To do = Below are some records. Output the lines from the first one through the line that holds "This screenshot has height=805, width=545.", exactly as written, with no pictures.

Exercise data =
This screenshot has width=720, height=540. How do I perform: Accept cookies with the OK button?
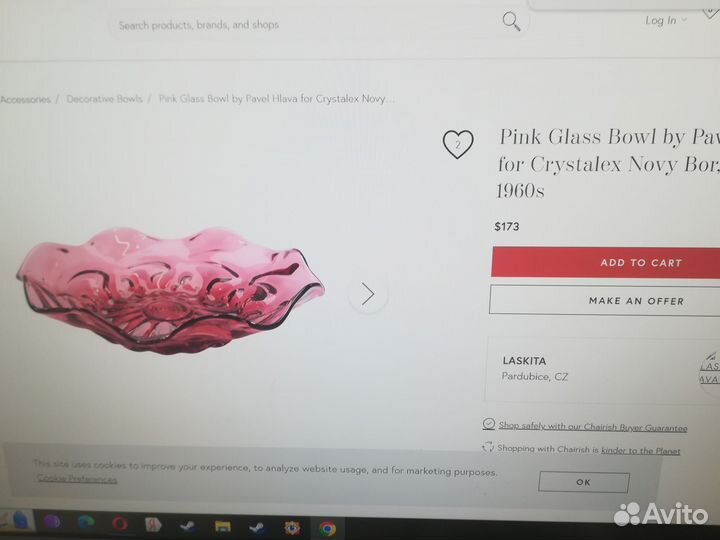[x=584, y=482]
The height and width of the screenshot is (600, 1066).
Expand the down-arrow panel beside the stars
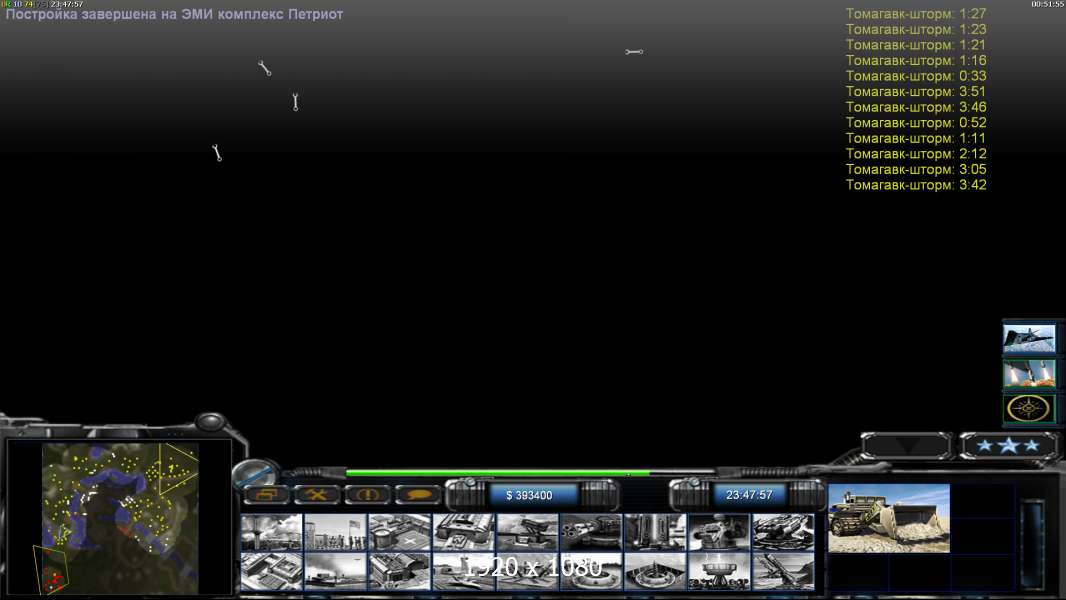tap(907, 446)
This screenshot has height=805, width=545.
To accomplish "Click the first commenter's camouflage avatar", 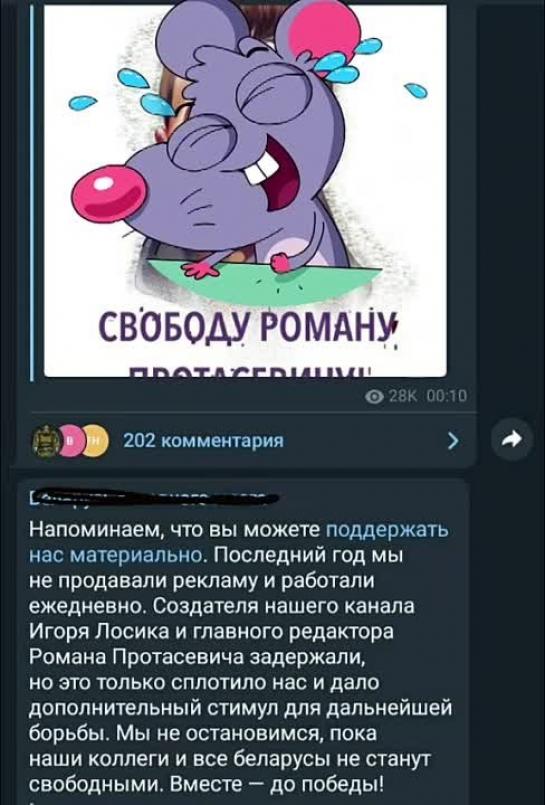I will point(46,441).
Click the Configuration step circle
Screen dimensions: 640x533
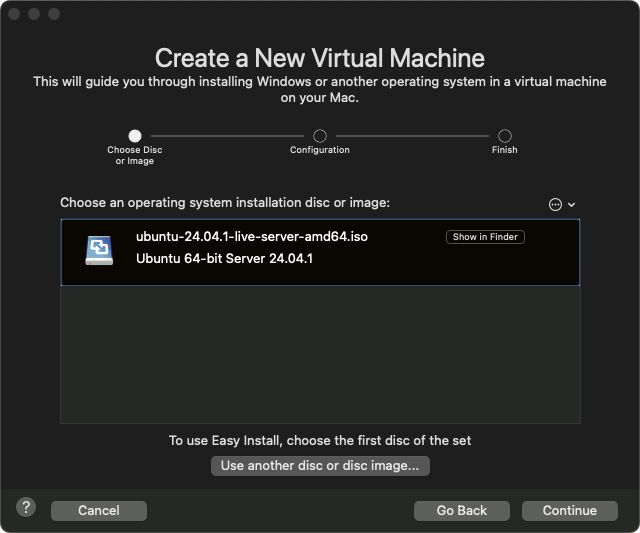tap(320, 135)
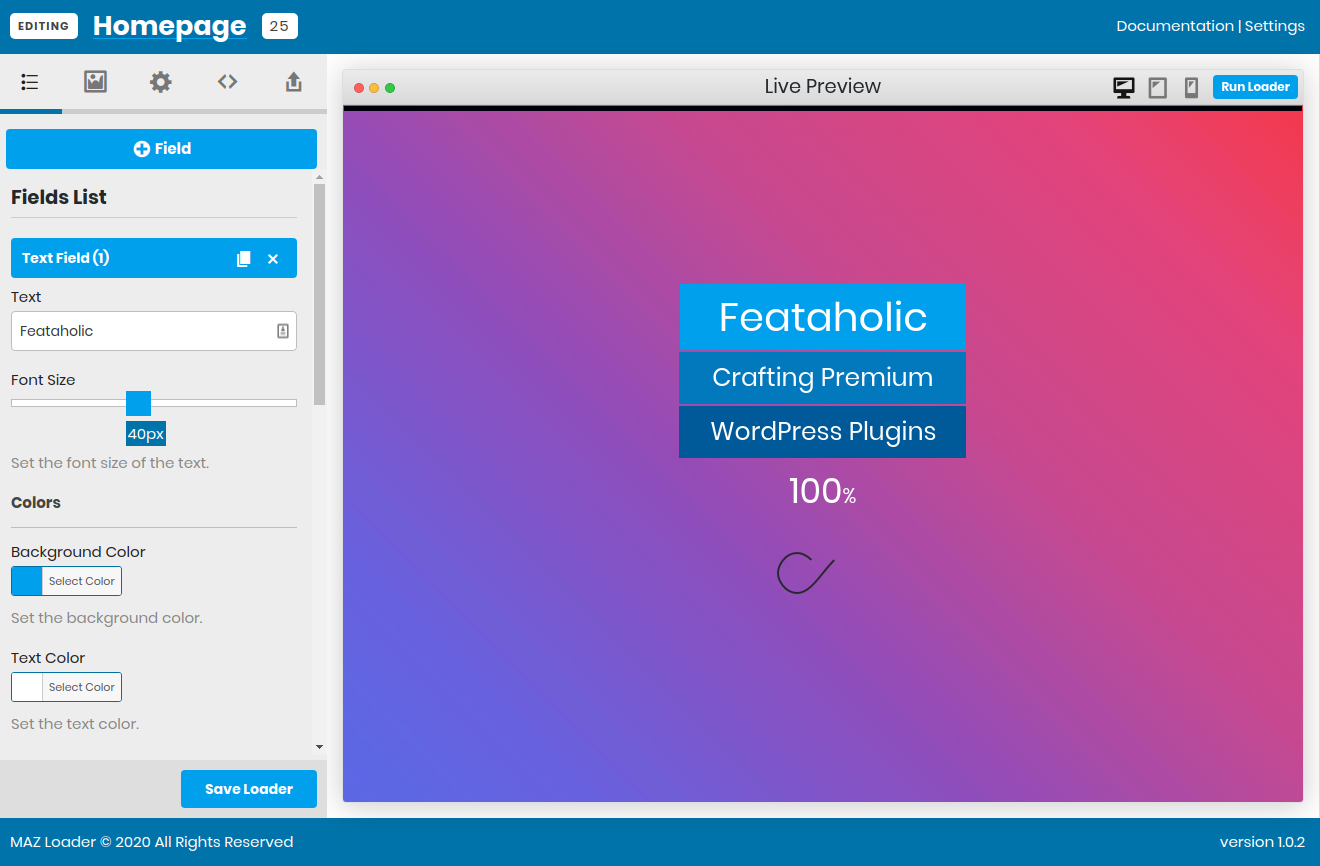Add a new Field

[x=161, y=149]
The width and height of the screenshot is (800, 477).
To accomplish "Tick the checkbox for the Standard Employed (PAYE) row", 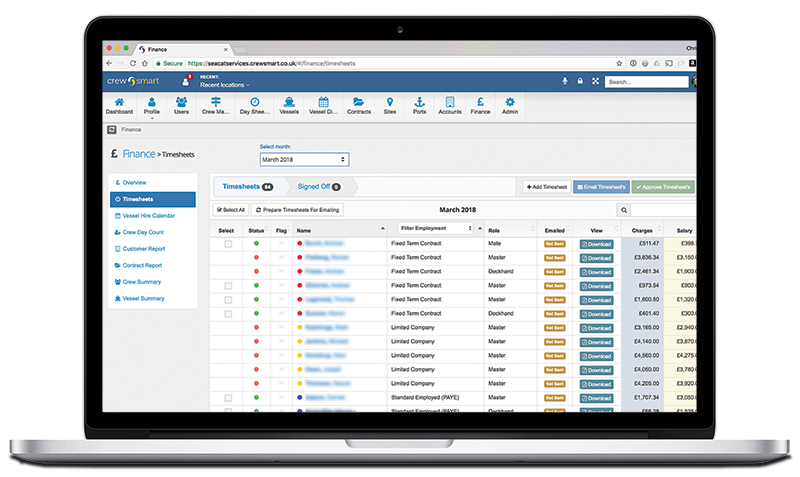I will coord(228,397).
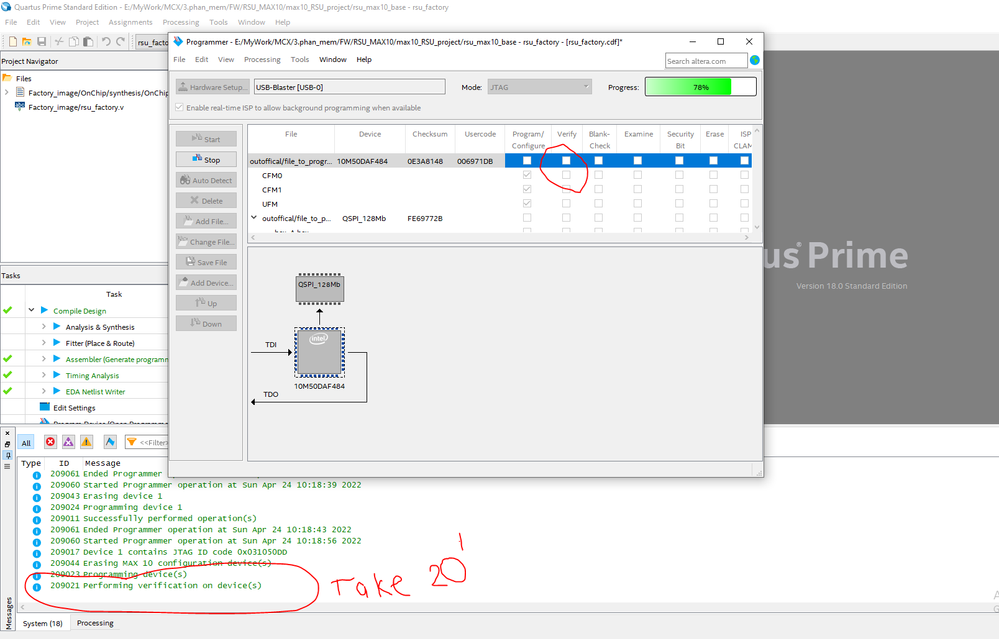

Response to the exercise =
This screenshot has width=720, height=540. How do I perform: Accept cookies with the OK button?
[x=584, y=482]
The height and width of the screenshot is (600, 1066).
Expand the down-arrow panel beside the stars
tap(907, 446)
This screenshot has height=805, width=545.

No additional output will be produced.